When Dr. Bonnie Henry first introduced temporary restrictions on gatherings for the Fraser Health and Vancouver Coastal Health regions on Nov. 7, she said at the time church services don't count as "social gatherings."

But when Henry extended those restrictions for another two weeks on Thursday – and expanded them to the rest of the province – she said the orders now apply to places of worship.

Other meetings that might happen in those spaces, like Alcoholics Anonymous or Narcotics Anonymous, can still take place. As well, brief events like baptisms, weddings and funerals can proceed, but with no more than 10 people and with no receptions indoors or outdoors.

On Wednesday, the province's premier said he's talked to local faith leaders about the upcoming holiday season.

In a news release, John Horgan's office says the premier encouraged leaders to limit in-person celebrations during religious and cultural events.

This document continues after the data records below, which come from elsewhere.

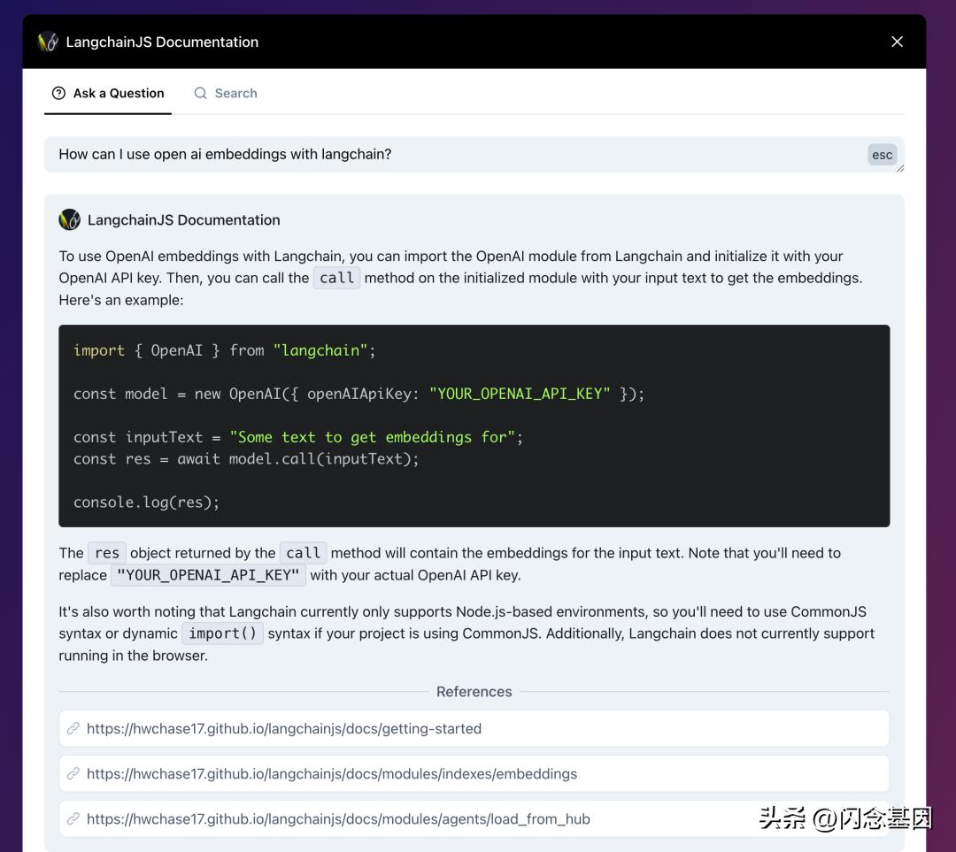This screenshot has height=852, width=956.
Task: Click link icon beside getting-started reference
Action: [73, 729]
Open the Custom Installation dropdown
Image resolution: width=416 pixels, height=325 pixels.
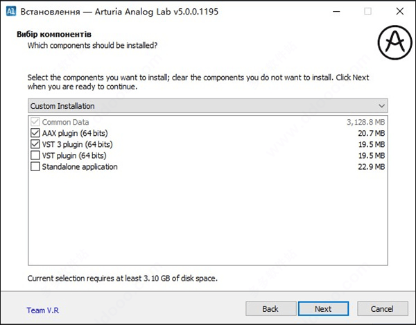tap(207, 106)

"The last few months have challenged our province in ways we never would have expected," Horgan said in a news release.

"Whether it's Gurpurab, Chanukah, Christmas or New Year's Day, celebrating will have to look different this year. But during this difficult time, people in diverse communities all over B.C. have found new ways to stay connected while staying apart."

So far, health officials haven't specifically said what restrictions will be in place over the Christmas holidays, but have warned all British Columbians that they'll look different this year.

"We also know that people want to spend time together over holiday seasons, and that can spill over into outbreaks in community settings afterwards," Dr. Bonnie Henry said on Monday.

The premier says recent Diwali and Bandi Chhor Divas celebrations were good examples of how holidays can be celebrated virtually, instead of in large groups. 

"The actions that Hindus, Sikhs, Buddhists and Jains in B.C. took to avoid in-person gatherings for Diwali and Bandi Chhor Divas helped save lives and protect the most vulnerable," Horgan said.

"There will be a time when we can all come together again like we did before. Until then, thank you to everyone for doing their part. Together, we're showing that we're stronger when we come together in common purpose."